◆ PROBLEM DETAILS:
Can you print all of the lines below word for word, omitting the pictures?
--- BEGIN ROWS ---
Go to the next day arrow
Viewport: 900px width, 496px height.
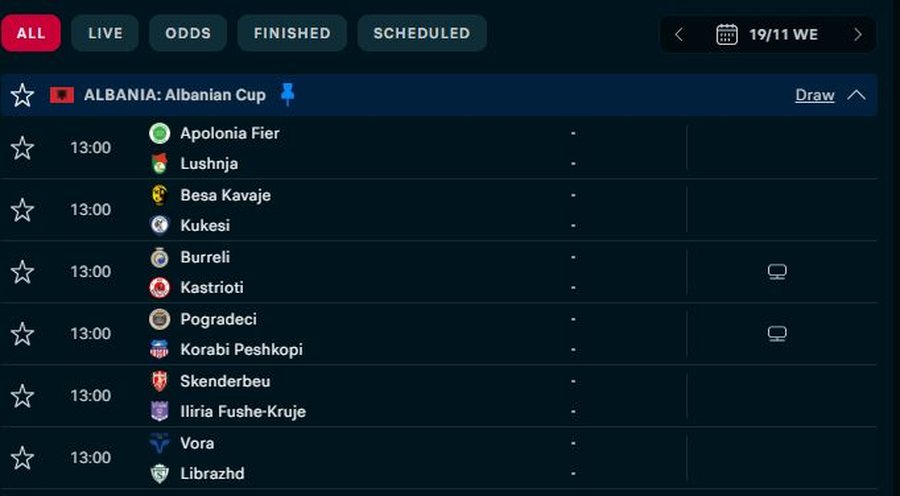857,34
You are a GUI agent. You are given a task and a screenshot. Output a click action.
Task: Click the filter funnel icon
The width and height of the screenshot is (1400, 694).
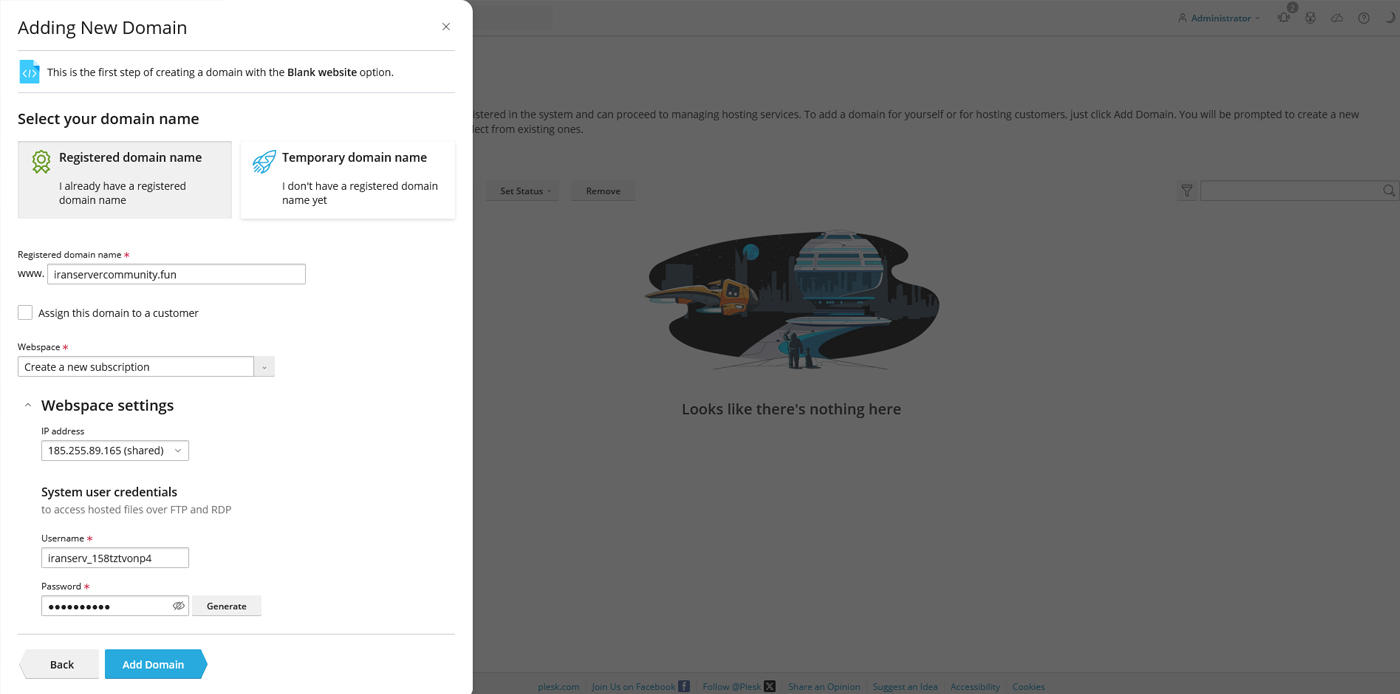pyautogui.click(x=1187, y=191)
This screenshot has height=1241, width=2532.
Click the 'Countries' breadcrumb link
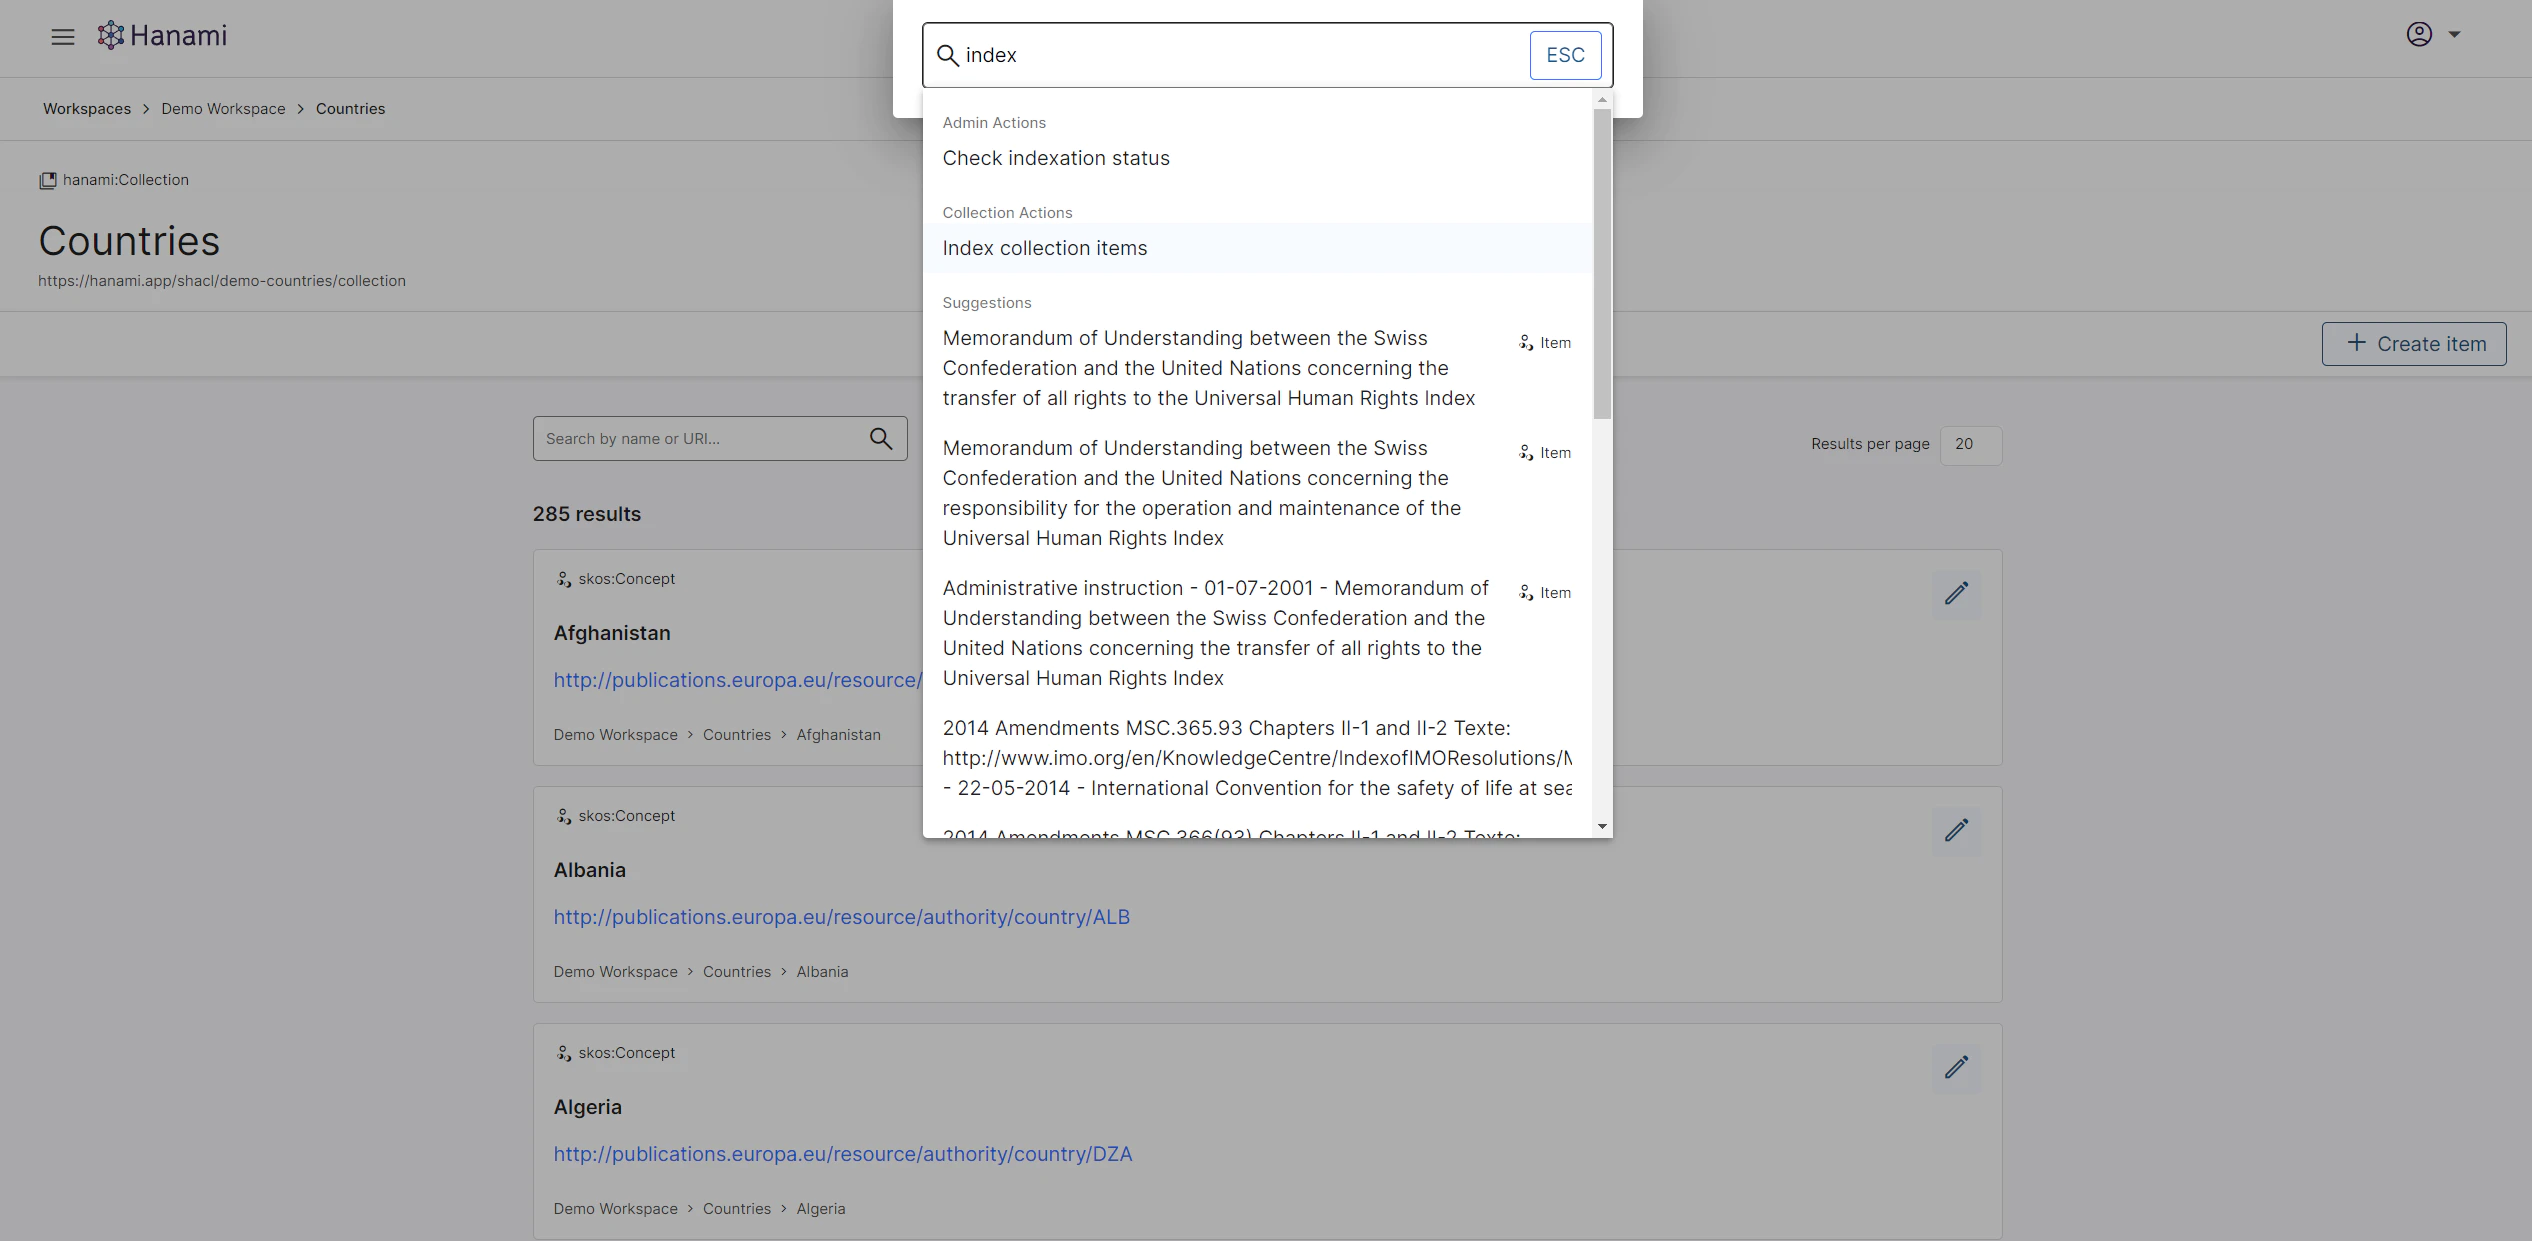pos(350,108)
--- END ROWS ---
◆ RESULT FOR THIS TASK:
Go to the next day arrow
Viewport: 900px width, 496px height.
857,34
You are a GUI agent. You are given a task and a screenshot. Output a click action.
Task: Click the filter funnel icon
The width and height of the screenshot is (1400, 694).
pyautogui.click(x=1187, y=191)
This screenshot has height=1241, width=2532.
Click the 'Countries' breadcrumb link
pos(350,108)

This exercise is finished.